The only thing that Titus does remember for sure is that he didn't enter the Entire alone: with him were his wife and daughter. They did not return with him, though, and so Titus spends much of his time trying to convince others back in his own world that he isn't crazy, that there is another world or dimension that he somehow traveled to, and that his wife and daughter are still there. The opportunity to return final presents itself when your somewhat atypical greedy corporation steps in offering to send Titus back in exchange for his performing some reconnaissance for them. It seems space-time works differently in the Entire, and they think it can be used to speed up interstellar travel. Titus agrees, and off he goes.

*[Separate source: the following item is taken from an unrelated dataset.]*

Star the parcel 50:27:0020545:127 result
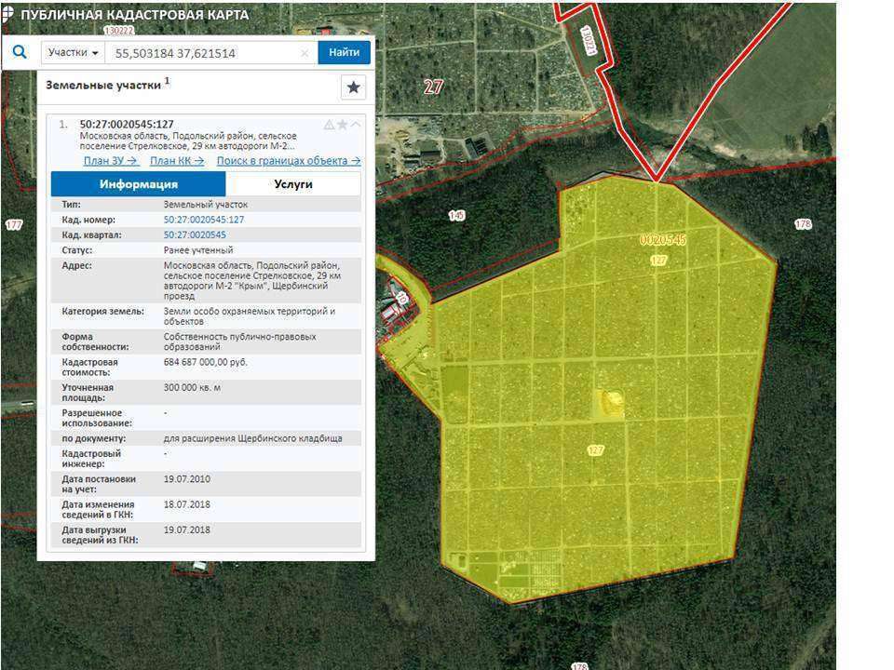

The Entire is an odd place based loosely on feudal Chinese society. Ruled by the Mantis Lords, or Tarig, there are humans and many others races there, but all are kept in a sort of subjugation by the Tarig, who are the creators of the Bright, an energy source that makes the Entire possible. Our world is called the Rose, because while those of the Entire view it as a thing of beauty, they also have seen its thorns. Interaction with the Rose is forbidden, and punishable by death, as is aiding someone like Titus who's come from there. Titus does find allies, though, those who are tired of the Tarig yoke. HIs journey becomes one of deception and subterfuge as he avoids detection at all costs while trying to determine the fate of his wife and daughter.

Titus comes across initially as a bit of a bitter kook. He was ridiculed and discredited upon his return to our world, so he chooses to live a life of solitude until given the chance to return to the Entire. He is ruled by guilt over leaving his family behind, though, and so he desperately wants to return. This desperation sets him up ultimately as a sympathetic character whom I wanted to succeed. As the story unfolds and Titus's memories return to him, the fate of his family is both sad and bittersweet. Ultimately, what begins as a sort of rescue mission for Titus becomes something else entirely as old enemies emerge and secrets are revealed. Suffice to say that Kenyon resolves some threads while leaving others spinning on the loom for the next two books in the series.

I give Bright of the Sky a solid thumbs up and I plan to continue with the series.